> _SUPPLIED MATERIAL_:
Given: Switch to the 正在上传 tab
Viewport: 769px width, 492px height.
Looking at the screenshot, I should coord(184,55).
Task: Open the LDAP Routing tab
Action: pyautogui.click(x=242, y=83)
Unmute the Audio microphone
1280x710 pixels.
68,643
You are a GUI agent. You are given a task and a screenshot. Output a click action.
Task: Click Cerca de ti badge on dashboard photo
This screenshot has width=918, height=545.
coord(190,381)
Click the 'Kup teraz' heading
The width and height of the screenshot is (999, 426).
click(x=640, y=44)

==

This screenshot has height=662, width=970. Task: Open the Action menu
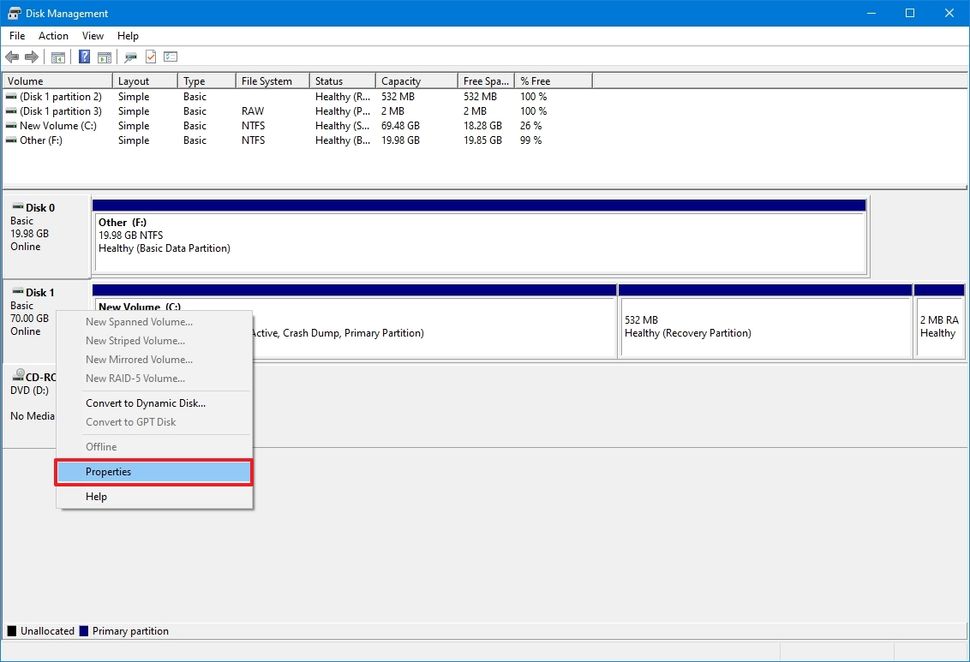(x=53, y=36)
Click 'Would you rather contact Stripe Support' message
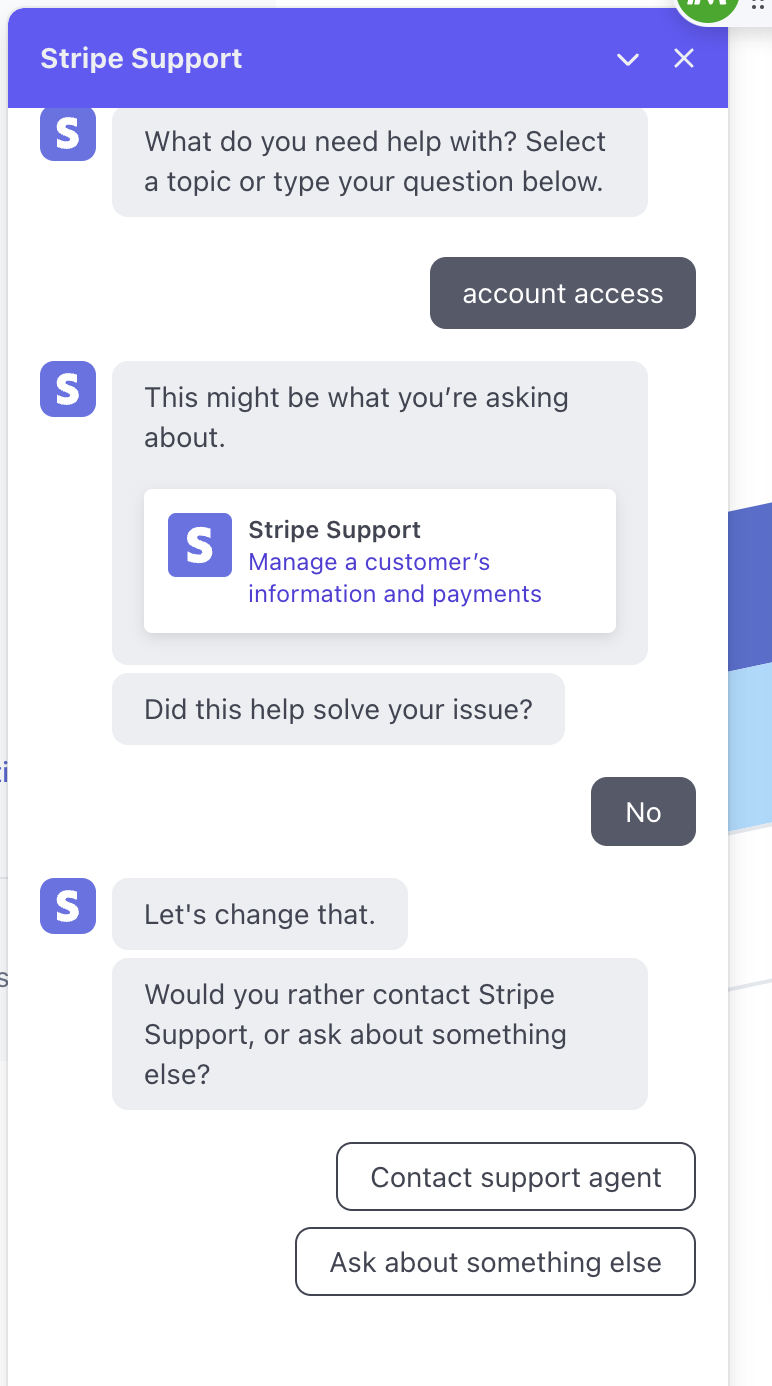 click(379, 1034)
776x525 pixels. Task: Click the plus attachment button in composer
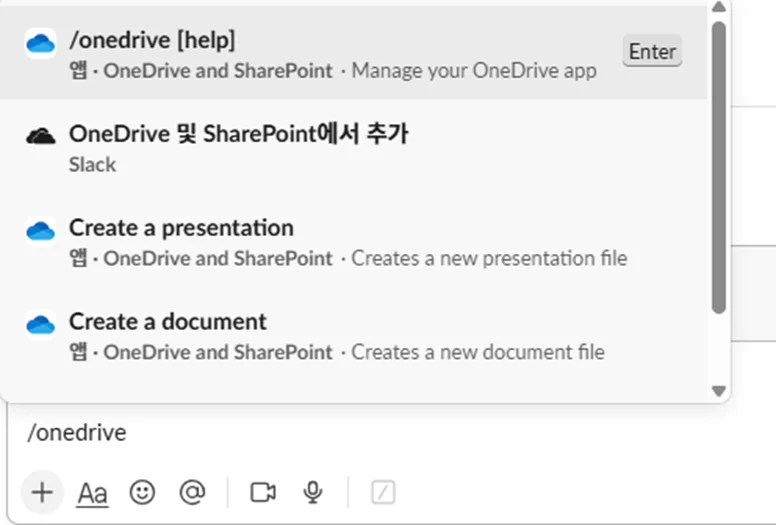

> _WHAT THE TASK ASKS_: Copy out exactly the lines above beginning with the line that contains "Click 'Would you" and finishing with the line that contains "776x525 pixels. Task: Click", including both; leave the pictures out.

> _YOUR RESPONSE_:
Click 'Would you rather contact Stripe Support' message
 click(379, 1034)
776x525 pixels. Task: Click the plus attachment button in composer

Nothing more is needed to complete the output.